Сидя у края обрыва и дожевывая пирог, Нат думал о том, что, быть может, осенью птицы получают некий знак, предупреждение. Надвигается зима. Многим из них суждено погибнуть. И они ведут себя совсем как люди, которые в предчувствии близкой смерти с головой уходят в работу или кидаются в разгул.
В эту осень птицы вели себя как никогда беспокойно, их возбуждение было особенно заметно, потому что дни стояли тихие. Когда на западных склонах работал трактор, то по временам он полностью скрывался из виду, вместе с силуэтом фермера за рулем, в туче орущих, кружащихся птиц. Их было непривычно много — Нат не мог этого не заметить. Осенью птицы всегда летали за плугом, но не такими огромными стаями, не с таким гамом.

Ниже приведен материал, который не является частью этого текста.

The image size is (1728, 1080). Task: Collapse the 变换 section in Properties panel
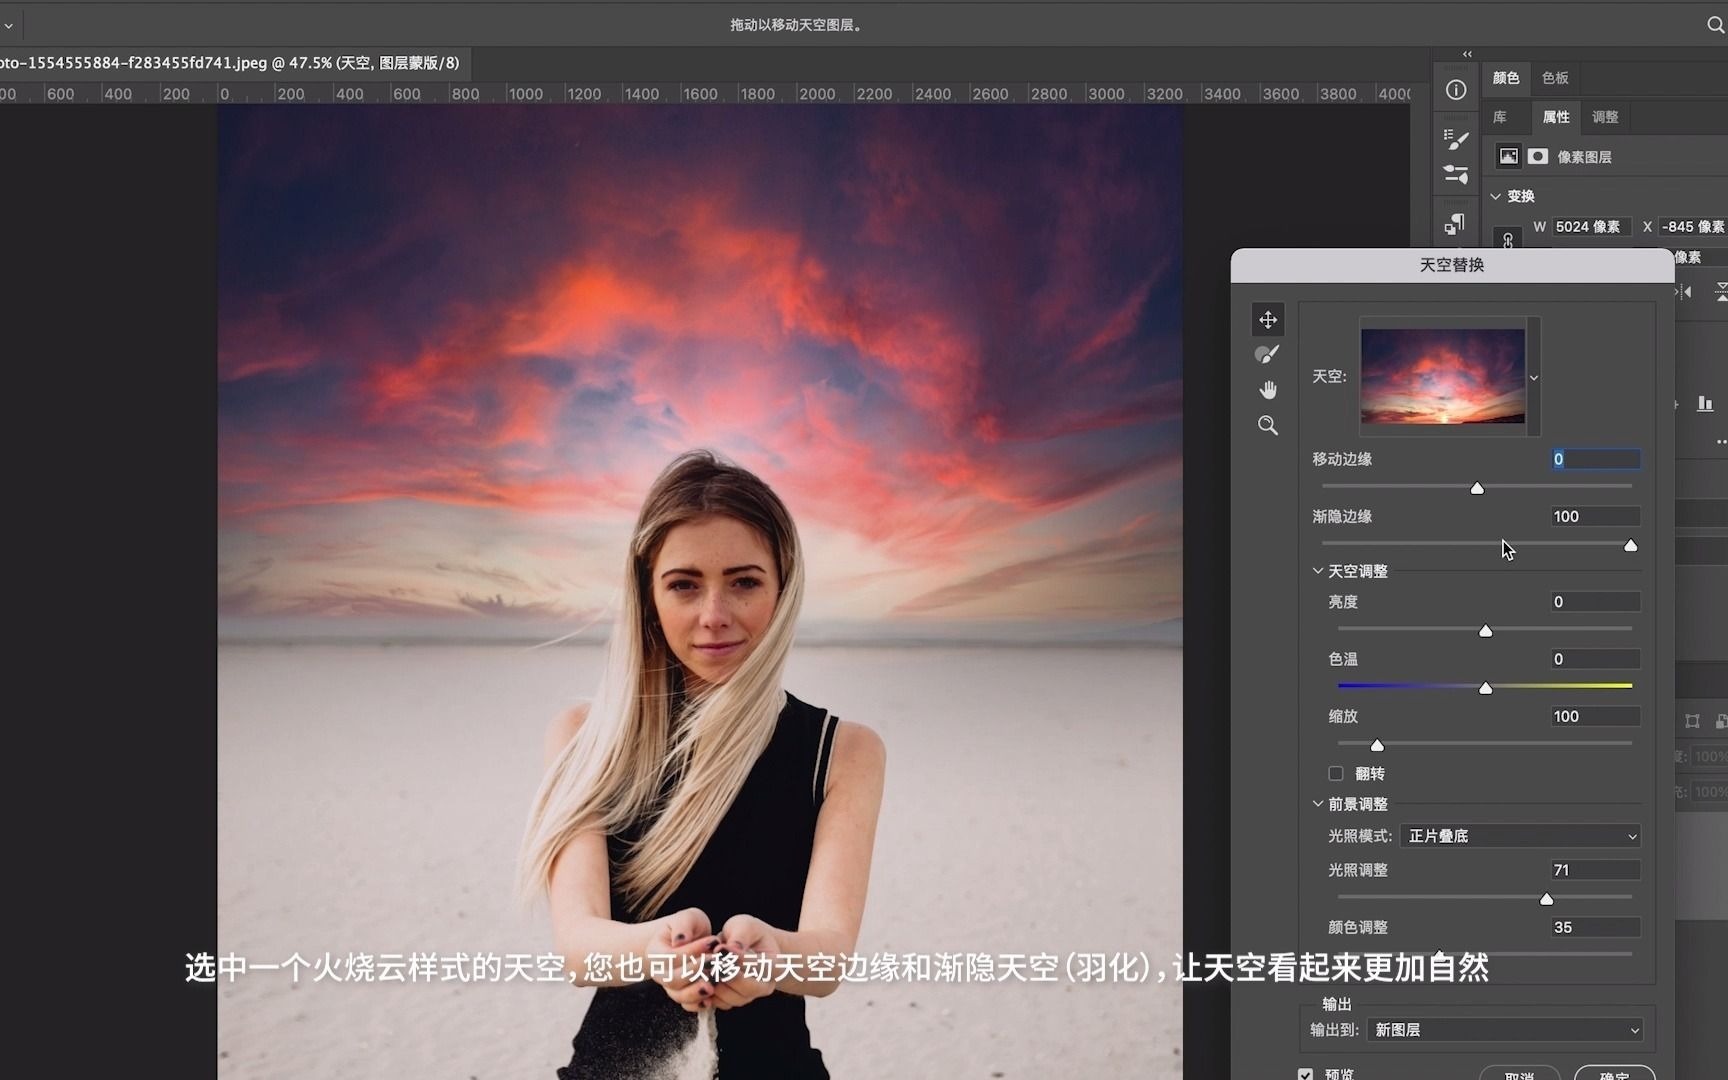click(x=1495, y=196)
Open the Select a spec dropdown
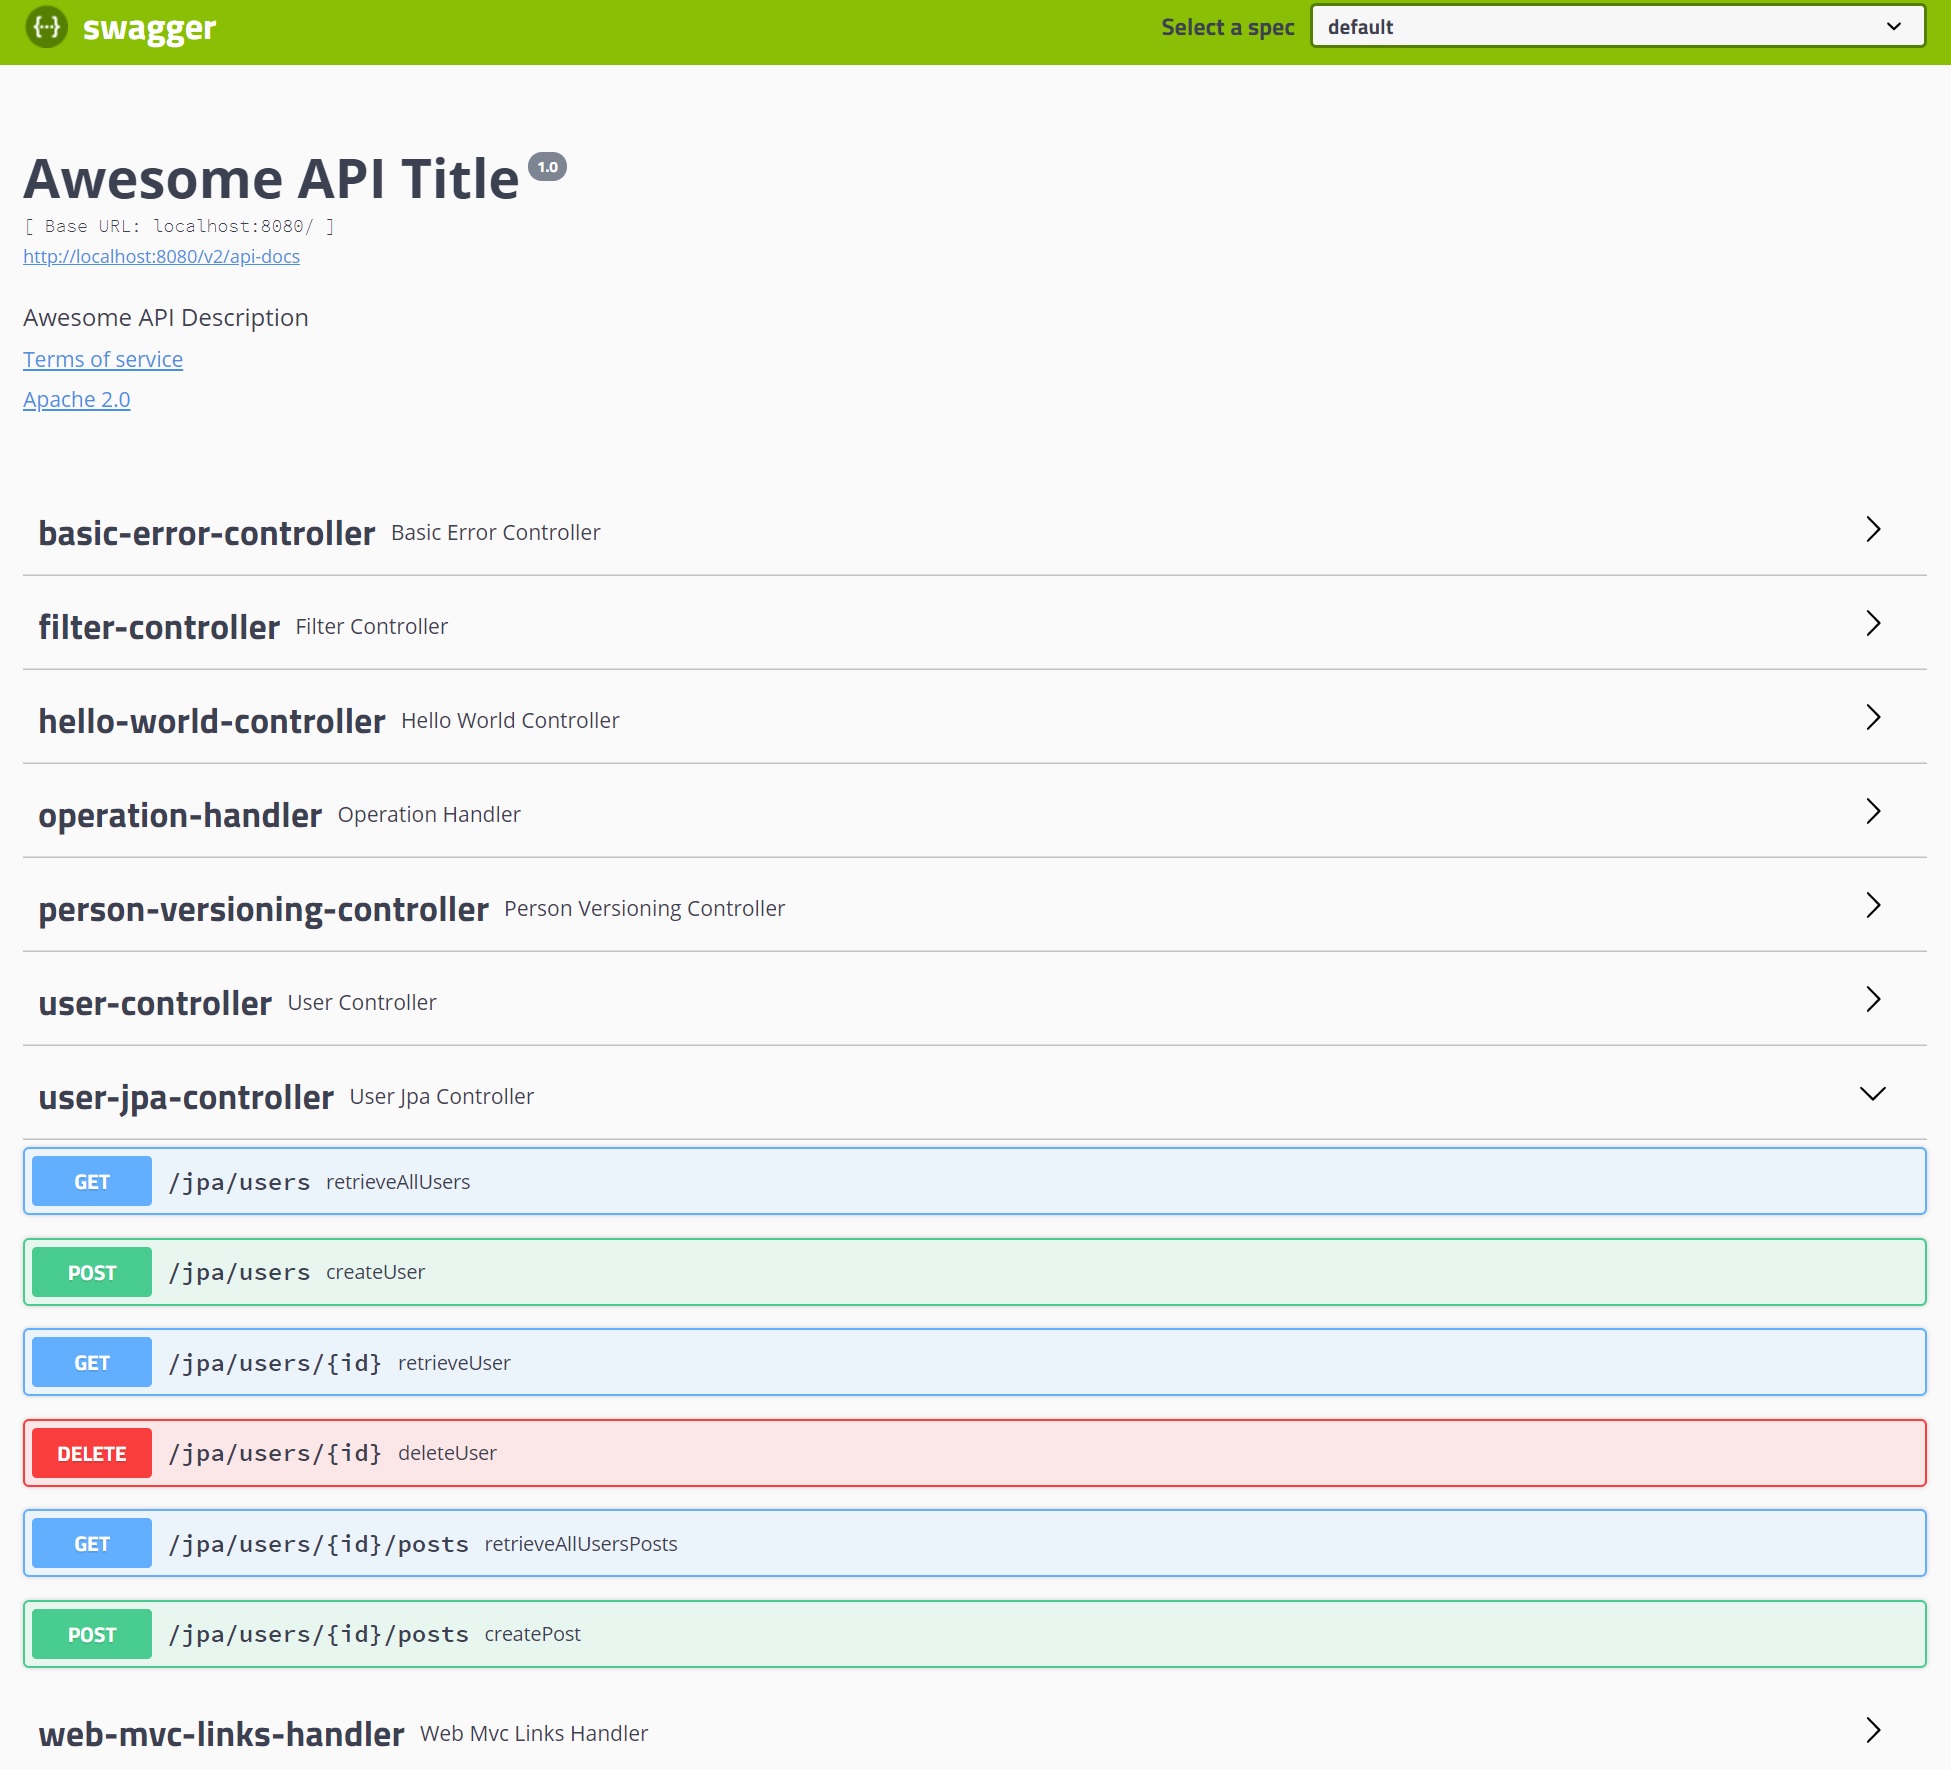This screenshot has height=1769, width=1951. pos(1617,27)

Нат сказал об этом фермеру, мистеру Тригу, когда управился с изгородью.
— Да, птиц нынче много, я и сам вижу, — отозвался фермер, — некоторые совсем обнаглели, даже трактора не боятся. Сегодня пара чаек пролетела у меня прямо над головой, чуть шапку не сбили! Я вообще работал почти вслепую — над головой чайки, в глаза солнце бьет. Должно быть, к перемене погоды. Зима будет нынче суровая. Вот птицы и сходят с ума.
1
Книга рассказов Дафны дю Морье уже версталась, когда пришло печальное известие о ее смерти, последовавшей 19 апреля 1989 года. — Ред.